Personal information
- Nationality: British (English)
- Born: 11 July 1931 (age 95) Hampstead, England
- Height: 171 cm (5 ft 7 in)
- Weight: 57 kg (126 lb)

Sport
- Sport: Athletics
- Event: Long-distance running
- Club: Thames Valley Harriers

= Ken Norris (athlete) =

British athlete

Kenneth Leonard Norris (born 11 July 1931) is a British long-distance runner who competed at the 1956 Summer Olympics.

== Biography ==
Norris finished third behind Peter Driver in the 6 miles event at the 1954 AAA Championships.

Norris became the British 6 miles champion after winning the British AAA Championships title at the 1955 AAA Championships and the 1956 AAA Championships.

Later that year in 1956 he represented Great Britain at the 1956 Olympic Games in Melbourne, competing in the men's 10,000 metres.

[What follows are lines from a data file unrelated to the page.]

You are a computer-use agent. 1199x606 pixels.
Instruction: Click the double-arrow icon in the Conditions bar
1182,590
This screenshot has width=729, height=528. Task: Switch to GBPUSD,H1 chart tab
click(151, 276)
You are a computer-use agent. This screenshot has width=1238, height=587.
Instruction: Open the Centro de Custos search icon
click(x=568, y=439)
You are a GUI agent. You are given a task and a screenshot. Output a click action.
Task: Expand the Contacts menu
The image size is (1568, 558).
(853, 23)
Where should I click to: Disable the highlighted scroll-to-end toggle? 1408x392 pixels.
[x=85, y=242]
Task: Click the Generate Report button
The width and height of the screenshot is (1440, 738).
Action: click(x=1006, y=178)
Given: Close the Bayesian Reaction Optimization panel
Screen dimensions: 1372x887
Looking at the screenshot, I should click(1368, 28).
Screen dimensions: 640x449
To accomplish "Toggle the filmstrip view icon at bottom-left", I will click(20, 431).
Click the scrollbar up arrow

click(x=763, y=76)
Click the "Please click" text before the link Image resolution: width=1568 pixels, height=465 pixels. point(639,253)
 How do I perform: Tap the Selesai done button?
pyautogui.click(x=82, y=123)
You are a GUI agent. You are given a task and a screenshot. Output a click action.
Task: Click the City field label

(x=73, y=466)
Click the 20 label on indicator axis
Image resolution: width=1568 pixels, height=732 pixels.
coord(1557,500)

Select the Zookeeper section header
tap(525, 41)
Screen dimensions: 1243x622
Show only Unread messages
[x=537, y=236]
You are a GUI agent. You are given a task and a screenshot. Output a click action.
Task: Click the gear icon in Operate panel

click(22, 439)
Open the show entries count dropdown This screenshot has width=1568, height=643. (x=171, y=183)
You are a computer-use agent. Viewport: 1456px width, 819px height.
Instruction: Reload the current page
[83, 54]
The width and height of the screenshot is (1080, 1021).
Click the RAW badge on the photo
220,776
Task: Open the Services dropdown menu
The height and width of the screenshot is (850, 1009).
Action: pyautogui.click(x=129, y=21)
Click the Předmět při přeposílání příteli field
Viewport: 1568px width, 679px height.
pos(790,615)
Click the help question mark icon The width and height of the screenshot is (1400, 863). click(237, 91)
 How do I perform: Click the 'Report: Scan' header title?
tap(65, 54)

Norris was one of many signatories in a letter to The Times on 17 July 1958 opposing 'the policy of apartheid' in international sport and defending 'the principle of racial equality which is embodied in the Declaration of the Olympic Games'.

==Sources==
- Brown, Geoff and Hogsbjerg, Christian. Apartheid is not a Game: Remembering the Stop the Seventy Tour campaign. London: Redwords, 2020. ISBN 9781912926589.